E os guias são pessoas também comuns, que trabalham, estudam e gostam de praticar esporte. São corredores que dedicam uma parte do seu tempo em atendimento aos membros da Achilles. Podendo ser eu, podendo ser você, assim como foi o Marcos. “Sempre me emocionei muito com esporte para pessoas com deficiência. Assim como nas corridas, no esporte paralímpico, muitas vezes o último colocado é mais aplaudido. Vejo cada ACD (atleta com deficiência) como um herói. Cada caso é um exemplo único e incrível de superação", conta o economista.
Os guias passam por um treinamento específico e, com o acúmulo de novas provas, vão avançando estágios de formação. Marcos, que hoje é guia formado, se empolga em dizer: “Minhas experiências foram tão boas que me formei em tempo recorde", afirma. “Brinco com os amigos dizendo que, no começo, eu ia para ajudar ao próximo, mas que tem sido uma experiência tão boa para mim, que agora eu vou por puro egoísmo (risos)”.

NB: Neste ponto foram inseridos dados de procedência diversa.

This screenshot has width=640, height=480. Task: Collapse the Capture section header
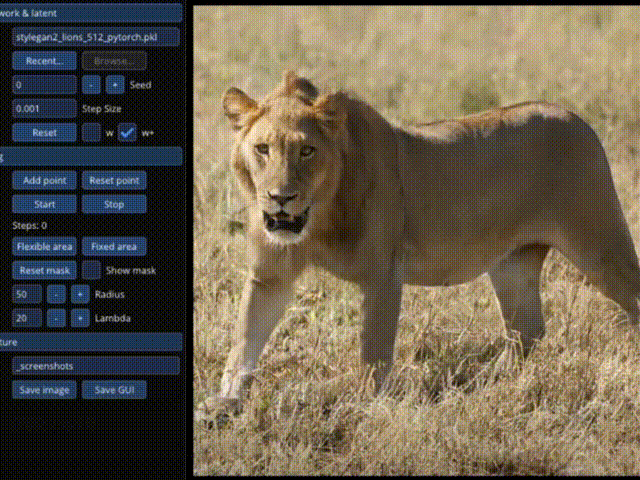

O mestre espiritual brasileiro Sri Prem Baba, autor do Best Seller ‘Propósito’, traz uma reflexão que destaco: “Ninguém tem o poder de mudar o outro, apenas a si mesmo. E a parte de si mesmo, é possível inspirar o outro a mudar.”
Assim, falar que o esporte muda vidas, é repetir algo sabido por todos. Mas fazer a diferença na vida de uma outra pessoa a partir do seu propósito enquanto praticante de um esporte, talvez seja aquela motivação que você, leitor, busca para criar o hábito de ter o esporte em seu estilo de vida.
Por fim, vale ressaltar que todas as organizações atreladas a essas provas, realizam trabalhos sérios.
No último domingo, São Paulo recebeu a 60ª edição da Corrida e Caminhada contra o Câncer. O evento tem como marca uma causa de 28 anos e arrecada recursos para tratamentos oncológicos pelo SUS no IBCC Oncologia.